Since restarting the blog, we focused on the basics of estate planning with an emphasis on how the documents work. Our next few blogs will focus on the how having an estate plan can be a benefit under a variety of circumstance. All of these examples come from our work, though we have changed the details to protect attorney-client privilege.
As part of an estate plan, a Living Trust provides substantial flexibility to evolve over the lifetime of a client. Take for example Amy and Brian who began working with us shortly after they had their first child Cassie. At that time, both Amy and Brian were young adults with no particular health concerns, so their initial estate plan addressed what would happen to Cassie if Amy and Brian both died. We designed a plan to take into account the next 3-5 years, as in that time it was likely that Amy and Brian’s lives would continue to change.
We drafted Wills for Amy and Brian, primarily to Appoint Guardians that ensured Amy and Brian chose who would raise their child in the event of their deaths. We also established a Living Trust that contained broad general authority for a successor Trustee to provide for Cassie’s financial well-being in the event of Amy and Brian’s death. The Living Trust also contained provisions for distributing any remaining Trust funds to Cassie when she reached age 25. Finally, we worked with Amy and Brian to “fund” their Living Trust making sure that their home, bank accounts, and mutual fund accounts were all owned by the Living Trust. We also made sure that their life insurance and retirement accounts named the Living Trust as a beneficiary. This funding ensures that in the event of Amy and Brian’s deaths the Trustee would control all of their assets without any probate.
This “simple” plan ensured that the Probate Court would have no part in administering Amy and Brian’s assets, that Cassie (and her Guardians) would have funds to provide for her care, and that upon reaching age 25 Cassie would receive the remainder of her inheritance outright and free of trust. While this plan did not consider every possible contingency, it did create a groundwork for protecting Cassie in the event of Amy and Brian’s unexpected deaths and built in Trustee flexibility. The plan also created the groundwork for more expansive planning as Amy and Brian’s lives changed.
Over the next fifteen years, Amy and Brian’s lives changed substantially. Three years after our initial meeting Cassie got a little brother, David, five years after our initial meeting Amy and Brian bought a new home, and ten years later Brian’s mother Edna moved in with Amy and Brian after the death of her husband. As these changes occurred in Amy and Brian’s lives we assisted them in making small changes (to ensure that assets were split between Cassie and David), kept funding up to date (by making the Living Trust the owner of their new home), and made significant changes to their trust to address their role as caregivers for Edna.
Throughout the years, we amended or restated Amy and Brian’s initial Living Trust, making the desired changes without needing to re-fund all of their assets. We additionally were able assist them in adding assets to their Living Trust as they acquired those assets over the years. Had it been necessary, we could also have changed the people named as successor Trustees or Guardians.

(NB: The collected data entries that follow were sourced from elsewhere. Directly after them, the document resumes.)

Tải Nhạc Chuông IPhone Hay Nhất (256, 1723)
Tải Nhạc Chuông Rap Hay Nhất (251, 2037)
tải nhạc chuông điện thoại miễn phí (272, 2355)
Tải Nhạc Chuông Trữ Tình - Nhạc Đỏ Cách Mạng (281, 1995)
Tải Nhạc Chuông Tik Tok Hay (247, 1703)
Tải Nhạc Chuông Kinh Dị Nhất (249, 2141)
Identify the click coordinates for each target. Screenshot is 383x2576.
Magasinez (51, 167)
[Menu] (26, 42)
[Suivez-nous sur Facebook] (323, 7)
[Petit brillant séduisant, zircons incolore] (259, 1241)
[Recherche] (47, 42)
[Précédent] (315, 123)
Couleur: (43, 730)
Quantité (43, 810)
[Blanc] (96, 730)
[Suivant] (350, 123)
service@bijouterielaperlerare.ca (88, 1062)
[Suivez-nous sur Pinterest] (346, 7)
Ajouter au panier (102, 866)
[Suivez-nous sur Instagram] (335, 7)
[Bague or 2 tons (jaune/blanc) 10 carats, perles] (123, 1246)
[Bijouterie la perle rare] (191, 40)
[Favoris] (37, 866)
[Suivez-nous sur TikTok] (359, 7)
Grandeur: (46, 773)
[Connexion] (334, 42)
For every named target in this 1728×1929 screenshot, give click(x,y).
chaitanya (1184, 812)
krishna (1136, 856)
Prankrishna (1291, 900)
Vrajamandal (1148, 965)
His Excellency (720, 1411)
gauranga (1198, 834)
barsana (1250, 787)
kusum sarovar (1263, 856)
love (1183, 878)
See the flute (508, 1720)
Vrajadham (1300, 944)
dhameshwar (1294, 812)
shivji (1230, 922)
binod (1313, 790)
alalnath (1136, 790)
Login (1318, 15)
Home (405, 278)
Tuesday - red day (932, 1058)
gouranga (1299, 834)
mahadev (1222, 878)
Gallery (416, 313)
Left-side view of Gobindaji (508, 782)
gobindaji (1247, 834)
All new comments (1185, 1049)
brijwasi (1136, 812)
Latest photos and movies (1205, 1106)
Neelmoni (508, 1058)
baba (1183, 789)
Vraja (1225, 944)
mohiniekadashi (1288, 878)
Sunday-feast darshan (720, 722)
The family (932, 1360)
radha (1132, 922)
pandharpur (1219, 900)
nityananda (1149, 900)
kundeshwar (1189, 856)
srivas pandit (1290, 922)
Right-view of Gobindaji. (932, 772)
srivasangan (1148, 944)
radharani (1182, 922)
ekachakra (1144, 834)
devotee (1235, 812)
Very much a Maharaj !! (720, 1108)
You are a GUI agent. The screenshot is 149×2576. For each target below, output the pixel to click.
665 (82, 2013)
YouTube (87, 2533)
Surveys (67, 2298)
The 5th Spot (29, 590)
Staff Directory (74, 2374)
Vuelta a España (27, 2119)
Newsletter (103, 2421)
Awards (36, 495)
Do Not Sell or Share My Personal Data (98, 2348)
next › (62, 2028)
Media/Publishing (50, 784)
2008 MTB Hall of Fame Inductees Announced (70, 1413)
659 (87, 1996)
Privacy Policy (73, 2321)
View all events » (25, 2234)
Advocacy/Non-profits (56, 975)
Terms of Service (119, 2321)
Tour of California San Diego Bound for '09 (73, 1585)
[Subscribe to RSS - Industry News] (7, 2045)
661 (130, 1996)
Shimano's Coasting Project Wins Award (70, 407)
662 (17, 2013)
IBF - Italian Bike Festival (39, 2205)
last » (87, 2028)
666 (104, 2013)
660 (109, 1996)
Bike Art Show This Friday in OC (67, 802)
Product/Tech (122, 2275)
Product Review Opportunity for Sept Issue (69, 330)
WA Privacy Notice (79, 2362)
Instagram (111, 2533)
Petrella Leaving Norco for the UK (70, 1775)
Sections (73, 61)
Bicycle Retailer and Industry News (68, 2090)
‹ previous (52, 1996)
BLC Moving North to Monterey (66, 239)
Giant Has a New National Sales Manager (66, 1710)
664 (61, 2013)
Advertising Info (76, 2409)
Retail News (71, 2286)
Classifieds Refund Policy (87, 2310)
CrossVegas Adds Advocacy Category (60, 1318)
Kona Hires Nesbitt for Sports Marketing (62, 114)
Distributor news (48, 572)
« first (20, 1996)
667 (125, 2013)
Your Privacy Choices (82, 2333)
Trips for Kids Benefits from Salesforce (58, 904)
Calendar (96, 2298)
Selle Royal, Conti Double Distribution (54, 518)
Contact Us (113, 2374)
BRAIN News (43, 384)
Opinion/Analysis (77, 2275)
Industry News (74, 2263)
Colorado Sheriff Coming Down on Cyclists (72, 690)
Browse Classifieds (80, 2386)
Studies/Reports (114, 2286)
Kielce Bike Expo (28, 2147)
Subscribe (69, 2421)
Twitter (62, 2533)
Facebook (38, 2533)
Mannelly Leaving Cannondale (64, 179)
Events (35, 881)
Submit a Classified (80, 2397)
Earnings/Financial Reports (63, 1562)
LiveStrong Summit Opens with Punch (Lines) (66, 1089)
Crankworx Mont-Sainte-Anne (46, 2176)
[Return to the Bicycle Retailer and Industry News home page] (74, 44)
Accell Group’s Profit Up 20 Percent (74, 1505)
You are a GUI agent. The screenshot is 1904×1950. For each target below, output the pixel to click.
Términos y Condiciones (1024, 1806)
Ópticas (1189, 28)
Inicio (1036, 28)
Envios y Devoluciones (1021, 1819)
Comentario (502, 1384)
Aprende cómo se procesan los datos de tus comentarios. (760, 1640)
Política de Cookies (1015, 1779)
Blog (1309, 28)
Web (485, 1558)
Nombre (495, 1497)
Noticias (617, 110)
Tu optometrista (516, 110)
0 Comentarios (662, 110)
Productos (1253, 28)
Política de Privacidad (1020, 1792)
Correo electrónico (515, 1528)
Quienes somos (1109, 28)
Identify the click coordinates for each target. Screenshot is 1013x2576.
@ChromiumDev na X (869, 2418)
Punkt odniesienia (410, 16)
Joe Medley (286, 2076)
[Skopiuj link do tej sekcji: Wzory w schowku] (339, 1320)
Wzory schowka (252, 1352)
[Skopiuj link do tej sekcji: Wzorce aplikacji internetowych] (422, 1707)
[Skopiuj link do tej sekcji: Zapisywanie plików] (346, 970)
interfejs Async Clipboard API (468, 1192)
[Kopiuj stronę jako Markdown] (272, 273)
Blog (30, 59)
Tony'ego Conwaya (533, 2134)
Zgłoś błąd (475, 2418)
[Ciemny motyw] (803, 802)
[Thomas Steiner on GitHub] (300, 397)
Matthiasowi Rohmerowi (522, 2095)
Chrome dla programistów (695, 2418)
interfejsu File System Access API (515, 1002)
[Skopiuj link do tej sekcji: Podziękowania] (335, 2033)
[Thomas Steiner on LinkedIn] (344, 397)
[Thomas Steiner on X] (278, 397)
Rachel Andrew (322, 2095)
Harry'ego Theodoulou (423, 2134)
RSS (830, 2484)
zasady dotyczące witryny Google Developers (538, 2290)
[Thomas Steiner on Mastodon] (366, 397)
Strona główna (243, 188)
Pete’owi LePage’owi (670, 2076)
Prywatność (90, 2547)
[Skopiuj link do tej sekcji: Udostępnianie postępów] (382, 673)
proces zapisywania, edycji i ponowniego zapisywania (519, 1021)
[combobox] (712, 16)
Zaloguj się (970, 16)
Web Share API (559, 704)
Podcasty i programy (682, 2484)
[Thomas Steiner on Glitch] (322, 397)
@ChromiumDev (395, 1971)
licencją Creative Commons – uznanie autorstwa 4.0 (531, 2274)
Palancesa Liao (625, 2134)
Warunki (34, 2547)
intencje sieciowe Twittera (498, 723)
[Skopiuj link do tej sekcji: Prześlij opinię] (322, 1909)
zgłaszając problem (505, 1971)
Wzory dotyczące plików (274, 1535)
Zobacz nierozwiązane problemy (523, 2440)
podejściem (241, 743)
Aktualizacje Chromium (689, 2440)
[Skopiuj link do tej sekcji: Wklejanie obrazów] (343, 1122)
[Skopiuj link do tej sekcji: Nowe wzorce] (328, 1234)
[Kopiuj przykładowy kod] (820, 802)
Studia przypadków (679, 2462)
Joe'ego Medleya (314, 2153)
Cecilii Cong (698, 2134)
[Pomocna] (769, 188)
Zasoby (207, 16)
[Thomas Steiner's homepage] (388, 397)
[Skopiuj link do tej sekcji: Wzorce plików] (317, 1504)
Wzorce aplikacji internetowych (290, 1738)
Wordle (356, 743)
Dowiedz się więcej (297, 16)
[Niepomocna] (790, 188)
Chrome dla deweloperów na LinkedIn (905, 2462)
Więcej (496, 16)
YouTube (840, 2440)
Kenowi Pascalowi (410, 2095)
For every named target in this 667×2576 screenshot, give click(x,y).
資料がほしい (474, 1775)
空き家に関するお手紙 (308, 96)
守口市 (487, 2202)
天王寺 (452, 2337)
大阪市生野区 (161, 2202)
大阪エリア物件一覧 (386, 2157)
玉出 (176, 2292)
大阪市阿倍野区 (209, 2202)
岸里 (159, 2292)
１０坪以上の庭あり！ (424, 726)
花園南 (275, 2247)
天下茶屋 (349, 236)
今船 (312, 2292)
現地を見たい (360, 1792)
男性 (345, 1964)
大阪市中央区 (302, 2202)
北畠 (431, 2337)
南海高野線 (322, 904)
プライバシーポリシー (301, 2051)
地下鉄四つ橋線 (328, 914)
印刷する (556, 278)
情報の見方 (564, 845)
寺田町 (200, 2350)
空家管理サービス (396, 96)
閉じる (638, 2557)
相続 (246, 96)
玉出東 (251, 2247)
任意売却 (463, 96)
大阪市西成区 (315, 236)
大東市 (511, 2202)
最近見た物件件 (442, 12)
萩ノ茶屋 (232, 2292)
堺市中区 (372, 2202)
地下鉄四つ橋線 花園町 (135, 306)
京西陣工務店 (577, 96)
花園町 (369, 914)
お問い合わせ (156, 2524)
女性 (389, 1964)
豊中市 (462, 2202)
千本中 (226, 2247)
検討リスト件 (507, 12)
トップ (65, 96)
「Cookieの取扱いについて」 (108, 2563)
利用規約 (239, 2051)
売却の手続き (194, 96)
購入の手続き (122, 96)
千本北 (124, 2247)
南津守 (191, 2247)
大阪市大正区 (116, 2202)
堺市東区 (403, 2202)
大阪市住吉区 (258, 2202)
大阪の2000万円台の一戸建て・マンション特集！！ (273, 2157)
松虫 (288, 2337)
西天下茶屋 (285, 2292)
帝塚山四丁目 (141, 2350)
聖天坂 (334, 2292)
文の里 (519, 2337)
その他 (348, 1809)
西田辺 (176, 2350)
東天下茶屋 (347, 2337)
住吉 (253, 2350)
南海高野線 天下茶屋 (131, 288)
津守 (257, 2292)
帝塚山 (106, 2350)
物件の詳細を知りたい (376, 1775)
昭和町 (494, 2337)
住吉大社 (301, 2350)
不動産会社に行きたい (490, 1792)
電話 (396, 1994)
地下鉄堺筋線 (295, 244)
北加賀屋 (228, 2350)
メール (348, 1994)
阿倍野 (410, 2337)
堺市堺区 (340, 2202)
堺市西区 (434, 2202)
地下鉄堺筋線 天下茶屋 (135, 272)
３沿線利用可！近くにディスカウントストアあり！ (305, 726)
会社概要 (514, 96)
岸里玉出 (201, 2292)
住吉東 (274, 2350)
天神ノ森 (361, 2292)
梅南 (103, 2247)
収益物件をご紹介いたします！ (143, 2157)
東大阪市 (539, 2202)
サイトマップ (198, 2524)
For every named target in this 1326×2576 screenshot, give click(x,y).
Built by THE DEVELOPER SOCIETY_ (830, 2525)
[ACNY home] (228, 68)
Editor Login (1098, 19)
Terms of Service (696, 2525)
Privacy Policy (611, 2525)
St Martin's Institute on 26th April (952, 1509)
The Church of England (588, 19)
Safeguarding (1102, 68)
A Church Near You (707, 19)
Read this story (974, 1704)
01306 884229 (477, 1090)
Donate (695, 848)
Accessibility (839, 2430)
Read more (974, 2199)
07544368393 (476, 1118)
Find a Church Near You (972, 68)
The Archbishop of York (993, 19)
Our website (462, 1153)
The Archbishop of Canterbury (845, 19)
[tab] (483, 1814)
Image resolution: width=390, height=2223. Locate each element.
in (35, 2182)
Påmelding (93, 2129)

It has now been twenty-five years since we began working with Amy and Brian, their children are adults, and as we review their planning they continue to have options. We always hope that our client’s families thrive without problems, but if Cassie or David appeared to have risk factors that a sudden influx of wealth could exacerbate, Amy and Brian could adjust the distribution terms of the Living Trust to allow their successor Trustees more authority over funds. As it is, Cassie and David have done well for themselves and in their most recent documents Amy and Brian decided to name their children as their successor Trustees and distribute all of their inheritance to them immediately.
This example of a “simple” plan that evolves through a client’s lifetime demonstrates the flexibility of estate planning to adapt to changing circumstances. Over the next few blogs, we will lay out how a Living Trust can protect clients and their loved ones over more complex circumstances. We implore you to remember our warning that a Living Trust is a complex legal document and it is important that you work with an experienced attorney and not attempt to DIY a document designed to protect your family’s future.